Younes Mohamed, Robert Céline, Cottin François, Barrey Eric
UBIAE, Université d'Evry Val d'Essonne, Evry, France.
INRA, GABI, UMR1313, Jouy-en-Josas, France; Université Paris-Est, Ecole Nationale Vétérinaire d'Alfort, Maison Alfort, France.
PLoS One. 2015 Aug 31;10(8):e0137013. doi: 10.1371/journal.pone.0137013. eCollection 2015.
Nearly 50% of the horses participating in endurance events are eliminated at a veterinary examination (a vet gate). Detecting unfit horses before a health problem occurs and treatment is required is a challenge for veterinarians but is essential for improving equine welfare. We hypothesized that it would be possible to detect unfit horses earlier in the event by measuring heart rate recovery variables. Hence, the objective of the present study was to compute logistic regressions of heart rate, cardiac recovery time and average speed data recorded at the previous vet gate (n-1) and thus predict the probability of elimination during successive phases (n and following) in endurance events. Speed and heart rate data were extracted from an electronic database of endurance events (80-160 km in length) organized in four countries. Overall, 39% of the horses that started an event were eliminated--mostly due to lameness (64%) or metabolic disorders (15%). For each vet gate, logistic regressions of explanatory variables (average speed, cardiac recovery time and heart rate measured at the previous vet gate) and categorical variables (age and/or event distance) were computed to estimate the probability of elimination. The predictive logistic regressions for vet gates 2 to 5 correctly classified between 62% and 86% of the eliminated horses. The robustness of these results was confirmed by high areas under the receiving operating characteristic curves (0.68-0.84). Overall, a horse has a 70% chance of being eliminated at the next gate if its cardiac recovery time is longer than 11 min at vet gate 1 or 2, or longer than 13 min at vet gates 3 or 4. Heart rate recovery and average speed variables measured at the previous vet gate(s) enabled us to predict elimination at the following vet gate. These variables should be checked at each veterinary examination, in order to detect unfit horses as early as possible. Our predictive method may help to improve equine welfare and ethical considerations in endurance events.

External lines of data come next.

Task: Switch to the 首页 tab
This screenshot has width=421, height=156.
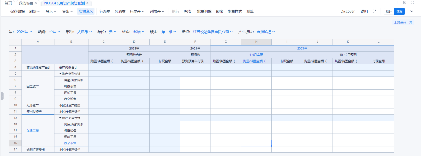Action: pyautogui.click(x=8, y=3)
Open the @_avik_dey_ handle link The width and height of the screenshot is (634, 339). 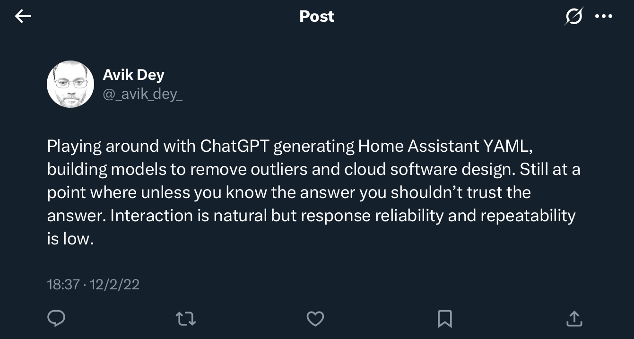pyautogui.click(x=142, y=95)
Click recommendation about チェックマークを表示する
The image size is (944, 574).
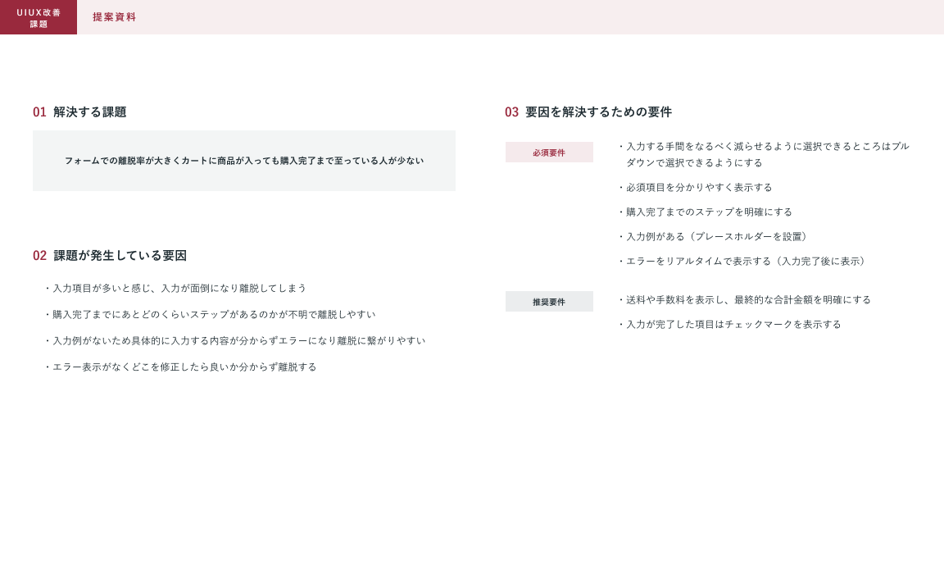tap(733, 325)
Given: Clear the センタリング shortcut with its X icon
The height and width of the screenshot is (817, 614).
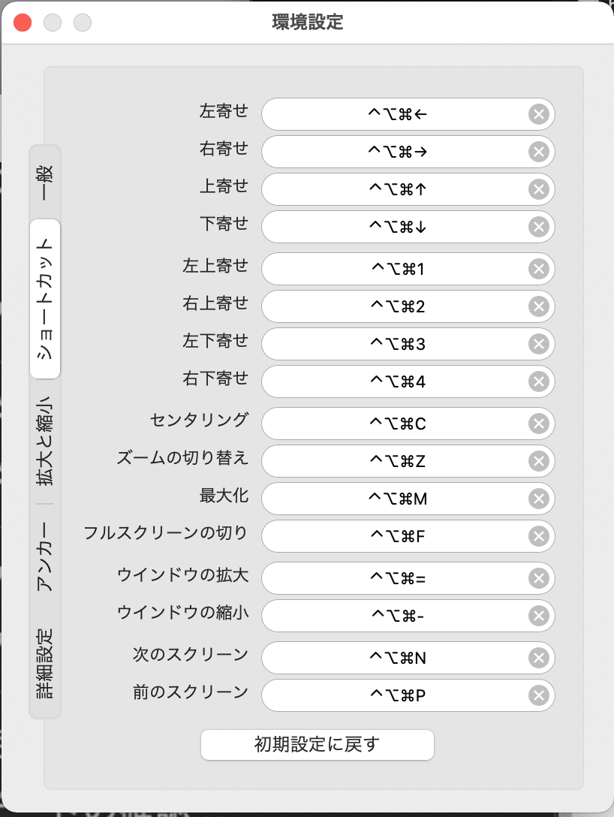Looking at the screenshot, I should pyautogui.click(x=539, y=424).
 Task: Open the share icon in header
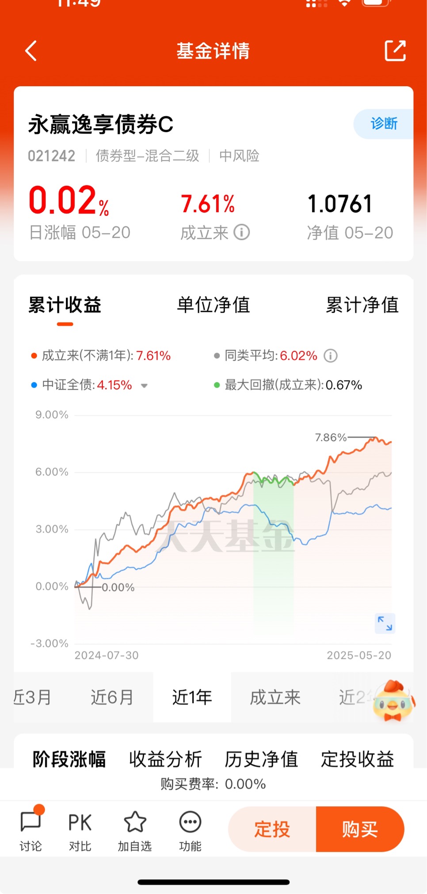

参加耐力赛的马匹中,近50%在兽医检查(兽医关卡)时被淘汰。在健康问题出现并需要治疗之前检测出不适合参赛的马匹,对兽医来说是一项挑战,但对于改善马匹福利至关重要。我们假设通过测量心率恢复变量有可能在赛事中更早地检测出不适合参赛的马匹。因此,本研究的目的是计算在前一个兽医关卡(n-1)记录的心率、心脏恢复时间和平均速度数据的逻辑回归,从而预测耐力赛后续阶段(n及之后)被淘汰的概率。速度和心率数据从四个国家组织的耐力赛(长度为80 - 160公里)的电子数据库中提取。总体而言,开始参赛的马匹中有39%被淘汰,主要原因是跛行(64%)或代谢紊乱(15%)。对于每个兽医关卡,计算解释变量(在前一个兽医关卡测量的平均速度、心脏恢复时间和心率)和分类变量(年龄和/或赛事距离)的逻辑回归,以估计被淘汰的概率。兽医关卡2至5的预测逻辑回归正确分类了62%至86%的被淘汰马匹。这些结果的稳健性通过接受操作特征曲线下的高面积(0.68 - 0.84)得到证实。总体而言,如果一匹马在兽医关卡1或2时心脏恢复时间超过11分钟,或在兽医关卡3或4时超过13分钟,那么它在下一个关卡被淘汰的几率为70%。在前一个兽医关卡测量的心率恢复和平均速度变量使我们能够预测在下一个兽医关卡是否会被淘汰。应在每次兽医检查时检查这些变量,以便尽早检测出不适合参赛的马匹。我们的预测方法可能有助于改善耐力赛中的马匹福利和伦理考量。